IP laws are meant, first and foremost, to make sure that creators (or the companies that own a creator’s work) are the only ones able to profit off of the IP in question in the fields that they care about. In the case of a game like PlayerUnknown’s Battlegrounds, the funny thing is that the IP basically extends only to the eponymous branding; lacking characters or a narrative, that’s all you have.

Patents

Last but not least for this particular discussion, patents cover the way that you do things. You can trademark the name Super Mario Bros. and you can copyright the idea of the Mushroom Kingdom, but if you want to make sure that no one else can make a game in which you jump on platforms and critters, you need to patent the actual mechanics.

Patents are a fair bit more complicated than trademarks or copyrights, and perhaps accordingly they require filing paperwork. Just writing something gives you copyright on it, marketing allows you to use and register a trademark, but patenting it means that no one else can write things as a means of expression. Or at least, it would mean that if writing things were not already long extant and considered normal and expected.

original gameplay concept do not steal

See, patents require you to prove that you came up with a new way of doing something that no one else had before and that is not self-evident. For this particular discussion, it mostly just covers game mechanics. Patents are also time-limited by design; you get exclusive rights for a while and can force other companies to pay you in order to replicate your work or just deny them outright, but when the patent expires, anyone can use the technology.
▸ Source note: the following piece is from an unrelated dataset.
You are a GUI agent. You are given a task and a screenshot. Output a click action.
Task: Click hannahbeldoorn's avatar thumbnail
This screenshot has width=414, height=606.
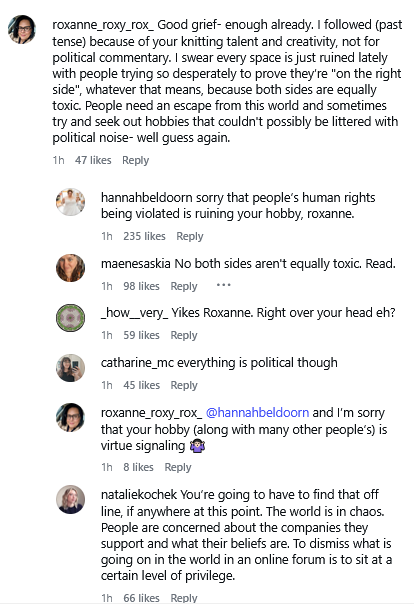70,202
In the case of game systems, patents are the big reason loading screens don’t have minigames (someone squatted on the patent as soon as loading screens became ubiquitous, thus meaning that our loading screens were gameless) and generally wind up covering hopeless minutiae without really helping the industry. If you want to make sure that no one else can make a battle royale game, for instance, you could apply for a patent for it… but you would have to prove that you came up with it without prior games having similar options.

Since that would be impossible, you would probably wind up coming down on the little things that you could patent, like having a particular means of entering the arena or the like. It’s also possible to have a very novel and innovative game in which you can’t really patent anything distinct, and that’s closer to the default.

To sum up

Trademark covers the name on the product. It’s defended on a “use it or lose it” basis, whether it’s formally registered or just claimed; the more distinct it is, the easier it is to defend it in any sort of legal sense. It does not cover concepts or processes, just the names used for marketing.

Copyright covers the story, characters, and setting within a product. It does not need to be defended in order to maintain the strength of the claim. It covers the ideas within the product, not the systems or the marketing name.

Patent covers the operation or interaction of the product. It is time-limited and gives you the right to request fees from anyone who wishes to use similar technology or to simply deny its use. Patents require proving that something is distinct and new rather than a remix of old ideas.